La Cour rappelle que la notion de « résidence habituelle » des époux, prévue par le Règlement « Bruxelles II bis », est une notion autonome. Elle est définie non seulement par la volonté de la personne concernée de fixer le centre habituel de sa vie dans un lieu déterminé, mais aussi par une présence revêtant un degré suffisant de stabilité sur le territoire de l’État membre concerné.

La même définition s’applique à la notion autonome de « résidence habituelle » prévue par le règlement « Aliments », cette dernière devant être guidée par les mêmes principes et caractérisée par les mêmes éléments que dans le protocole de La Haye du 23 novembre 2007 sur la loi applicable aux obligations alimentaires N° Lexbase : L3037KRW.

La qualité d’agent contractuel de l’Union, affecté dans une délégation de cette dernière auprès d’un État tiers, et dont il est allégué qu’ils y jouissent du statut diplomatique, n’est pas susceptible d’influencer l’interprétation de la notion de « résidence habituelle » précitée.

  • La résidence habituelle des enfants

La notion de « résidence habituelle » de l’enfant, telle que conçue par le Règlement « Bruxelles II bis », est également une notion autonome. La Cour précise qu’elle exige, à tout le moins, une présence physique dans un État membre donné, n’ayant nullement un caractère temporaire ou occasionnel et traduisant une certaine intégration de cet enfant dans un environnement social et familial.

En l’espèce, le lien constitué par la nationalité de la mère et par la résidence de celle-ci, avant son mariage, dans l’État membre dont relève la juridiction saisie en matière de responsabilité parentale n’est pas pertinent pour reconnaître la compétence de cette juridiction, et est insuffisante la circonstance que les enfants mineurs sont nés dans cet État membre et en possèdent la nationalité.

  • La reconnaissance d’une compétence résiduelle

Lorsqu’aucune juridiction d’un État membre ne peut se reconnaître compétente en vertu de la notion de « résidence habituelle » telle que conçue pour le Règlement « Bruxelles II bis », les articles 7 (matière matrimoniale) et 14 (responsabilité parentale) dudit règlement permettent à la juridiction saisie d’appliquer ses règles de compétence de droit interne.
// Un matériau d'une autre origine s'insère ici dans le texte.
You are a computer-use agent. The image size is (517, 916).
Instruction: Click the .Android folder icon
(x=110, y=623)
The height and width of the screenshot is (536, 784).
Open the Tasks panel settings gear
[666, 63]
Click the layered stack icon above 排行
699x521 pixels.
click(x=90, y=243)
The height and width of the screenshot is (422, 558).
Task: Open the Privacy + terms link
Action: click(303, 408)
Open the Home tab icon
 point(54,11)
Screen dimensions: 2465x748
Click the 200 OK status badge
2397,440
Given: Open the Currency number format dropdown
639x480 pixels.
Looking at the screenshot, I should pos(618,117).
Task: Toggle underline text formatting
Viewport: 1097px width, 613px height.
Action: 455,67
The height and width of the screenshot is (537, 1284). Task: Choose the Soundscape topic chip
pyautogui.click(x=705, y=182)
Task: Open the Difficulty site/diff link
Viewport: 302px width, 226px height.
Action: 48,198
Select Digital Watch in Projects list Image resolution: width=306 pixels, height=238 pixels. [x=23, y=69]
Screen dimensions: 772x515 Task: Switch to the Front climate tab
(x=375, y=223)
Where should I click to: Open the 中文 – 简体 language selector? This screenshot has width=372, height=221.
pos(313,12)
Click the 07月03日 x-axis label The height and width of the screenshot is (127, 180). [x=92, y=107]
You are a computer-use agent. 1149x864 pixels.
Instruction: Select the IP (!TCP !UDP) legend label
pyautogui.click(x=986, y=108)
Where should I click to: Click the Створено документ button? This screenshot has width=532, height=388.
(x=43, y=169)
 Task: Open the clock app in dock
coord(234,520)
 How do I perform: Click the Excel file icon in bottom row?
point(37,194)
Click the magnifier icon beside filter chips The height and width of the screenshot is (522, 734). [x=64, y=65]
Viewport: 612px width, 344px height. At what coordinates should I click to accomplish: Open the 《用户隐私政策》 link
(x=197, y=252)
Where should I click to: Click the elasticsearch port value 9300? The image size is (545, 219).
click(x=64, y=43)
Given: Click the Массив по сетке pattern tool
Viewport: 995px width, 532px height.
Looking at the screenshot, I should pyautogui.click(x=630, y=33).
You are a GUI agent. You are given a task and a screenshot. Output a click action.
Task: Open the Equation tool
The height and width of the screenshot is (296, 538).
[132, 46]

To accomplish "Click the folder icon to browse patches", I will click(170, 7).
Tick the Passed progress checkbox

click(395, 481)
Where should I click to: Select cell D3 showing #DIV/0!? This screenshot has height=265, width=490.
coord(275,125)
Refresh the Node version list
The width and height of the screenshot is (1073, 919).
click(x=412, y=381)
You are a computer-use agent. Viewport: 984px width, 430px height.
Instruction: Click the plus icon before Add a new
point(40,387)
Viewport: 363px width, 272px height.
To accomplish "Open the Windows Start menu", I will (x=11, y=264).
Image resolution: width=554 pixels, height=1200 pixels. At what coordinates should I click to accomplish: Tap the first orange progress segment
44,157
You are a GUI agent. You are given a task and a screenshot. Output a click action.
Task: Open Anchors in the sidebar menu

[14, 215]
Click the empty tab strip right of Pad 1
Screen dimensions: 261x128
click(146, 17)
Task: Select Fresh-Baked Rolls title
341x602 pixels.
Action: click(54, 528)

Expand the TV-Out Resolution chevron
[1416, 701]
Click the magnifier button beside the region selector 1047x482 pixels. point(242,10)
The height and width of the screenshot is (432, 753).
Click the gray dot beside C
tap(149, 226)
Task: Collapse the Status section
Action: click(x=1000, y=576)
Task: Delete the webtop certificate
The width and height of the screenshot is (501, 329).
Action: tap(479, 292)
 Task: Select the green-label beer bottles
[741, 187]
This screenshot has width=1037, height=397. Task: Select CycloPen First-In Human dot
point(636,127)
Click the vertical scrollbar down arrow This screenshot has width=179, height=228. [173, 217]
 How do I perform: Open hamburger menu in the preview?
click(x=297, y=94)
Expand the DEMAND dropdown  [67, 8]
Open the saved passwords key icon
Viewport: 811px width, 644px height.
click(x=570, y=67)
Attention toutefois, les règles diffèrent selon que l’on se situe en matière matrimoniale ou en matière de responsabilité parentale.

En matière matrimoniale, une telle compétence résiduelle de la juridiction de l’État membre saisie est exclue lorsque le défendeur est un ressortissant d’un autre État membre. En revanche, le demandeur pourra introduire sa demande auprès des juridictions de l’État membre du défendeur, qui, si son droit interne le désigne, pourra se reconnaître compétent.

En matière de responsabilité parentale, le fait que le défendeur soit ressortissant d’un autre État membre ne constitue pas un obstacle à ce que la juridiction de l’État membre saisie reconnaisse sa compétence.

En matière d’obligations alimentaires, l’article 7 du règlement « Aliments » permet, lorsque l’ensemble des parties au litige ne résident pas habituellement dans un État membre, qu’une juridiction d’un État membre puisse se déclarer exceptionnellement compétente, en vertu de l’état de nécessité (forum necessitatis). Il prévoit quatre conditions cumulatives :

  • la juridiction saisie doit vérifier qu’aucune juridiction d’un État membre n’est compétente en vertu des règles de compétence prévues par le règlement aux articles 3 à 6 ;
  • le litige doit posséder un lien étroit avec un État tiers ; le fait que toutes les parties y résident suffit ;
  • la procédure ne peut raisonnablement être introduite ou conduite, ou se révèle impossible dans l’État tiers ; cela nécessite que l’accès à la justice dans l’État tiers soit, en droit ou en fait, entravé, notamment par des conditions procédurales discriminatoires ou contraires au procès équitable ;
  • le litige doit présenter un lien suffisant avec l’État membre de la juridiction saisie, celui-ci pouvant être fondé, notamment, sur la nationalité de l’une des parties.